**Tasks for this exercise:**
**1)** Please set down, word for word, the part of the Drain STH article below that opens with the words containing "Drain, known in" and closes with "departure in 1990.".
**2)** Answer these from the Drain STH article below, one answer per line:
(a) In what year did the band sign with MVG Records?
(b) What was the punk band in which Flavia Canel and Martina Axén started out?
(c) Which wrestler used "Simon Says" as entrance music?
**3)** Carry on writing the Drain STH article below from its final sentence, ignoring the data that follows it.

**Excerpt:**
- Also known as: Drain
- Origin: Stockholm, Sweden
- Genres: Grunge; alternative metal; hard rock; nu metal;
- Years active: 1993–2000
- Labels: MVG; The Enclave; Mercury;
- Past members: Maria Sjöholm; Anna Kjellberg; Flavia Canel; Martina Axen;

= Drain STH =

Swedish rock band

Drain, known in North America as Drain STH (S.T.H. for Stockholm), was a Swedish rock band from Stockholm.

== Biography ==
=== Career (1993–2000) ===
Stockholm quartet Drain STH underwent many changes in both musical style and image. Guitarist Flavia Canel and drummer Martina Axén had been together in many acts starting with punk band Livin' Sacrifice (not to be confused with the thrash metal band Living Sacrifice). As this act progressed the sound developed into more of a hard rock vein.

Livin' Sacrifice evolved into Aphrodite with Axén, Canel, vocalist Malin Ekholm, guitarist Maria "Mia" Landberg, and bassist Marianne Hall. Aphrodite folded upon Ekholm's departure in 1990.

Axén, Canel and Anna K formed a new band called Ragdoll in 1991 that included vocalist Annie Gutå.

With Gutås's departure, Axén, Canel and Anna K joined forces with former Necro Nancy guitarist-turned-vocalist Maria Sjöholm (later wife of Black Sabbath guitarist Tony Iommi). They changed the name to Drain and signed a deal with MVG Records in 1994. For the American market the band was known as Drain STH. Live promotion in North America included second stage appearances at the Ozzfest event in 1997 and 1999, and tours with Type O Negative, Corrosion of Conformity, Machine Head, Megadeth, Godsmack and Black Sabbath among others. The 1999 album Freaks Of Nature would be noted for the inclusion of the track "Black", co-written by Iommi, along with two tracks — "Simon Says" and "Right Through You" — co-written by Max Martin. In Metal Edge magazine's 1999 Readers' Choice Awards, they were voted "Female Performers of the Year" and "Most Underrated Band". The single "Simon Says" was used as the entrance music for Extreme Championship Wrestling wrestler Simon Diamond. Despite heavy publicity, the band folded in 2000.

**Data segment:**
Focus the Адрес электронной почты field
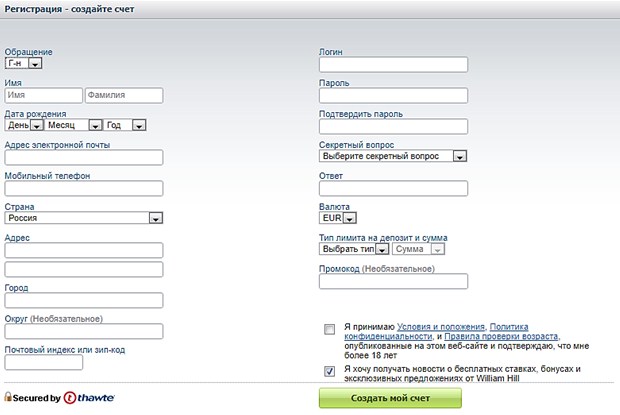Screen dimensions: 620x415 click(x=84, y=157)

**Response list:**
**1)**
Drain, known in North America as Drain STH (S.T.H. for Stockholm), was a Swedish rock band from Stockholm.

== Biography ==
=== Career (1993–2000) ===
Stockholm quartet Drain STH underwent many changes in both musical style and image. Guitarist Flavia Canel and drummer Martina Axén had been together in many acts starting with punk band Livin' Sacrifice (not to be confused with the thrash metal band Living Sacrifice). As this act progressed the sound developed into more of a hard rock vein.

Livin' Sacrifice evolved into Aphrodite with Axén, Canel, vocalist Malin Ekholm, guitarist Maria "Mia" Landberg, and bassist Marianne Hall. Aphrodite folded upon Ekholm's departure in 1990.

**2)**
(a) 1994
(b) Livin' Sacrifice
(c) Simon Diamond

**3)**
=== After Drain ===
Axén (switching to vocals) and Anna K created Superfix with guitarist China and drummer Sid from Sinisstar. Progress with this new unit was slow, a second demo and Los Angeles showcase gig being delivered in August 2002 with the project laid to rest soon after.

During 2001 Canel re-emerged, touting her new project, the Brooklyn-based Anotherday. In early 2002 Axén announced the formation of a side-project dubbed Dr. Fungus, with Coal Chamber bassist Nadja Peulen, Adema drummer Kris Kohls, and Unida guitarist Arthur Seay.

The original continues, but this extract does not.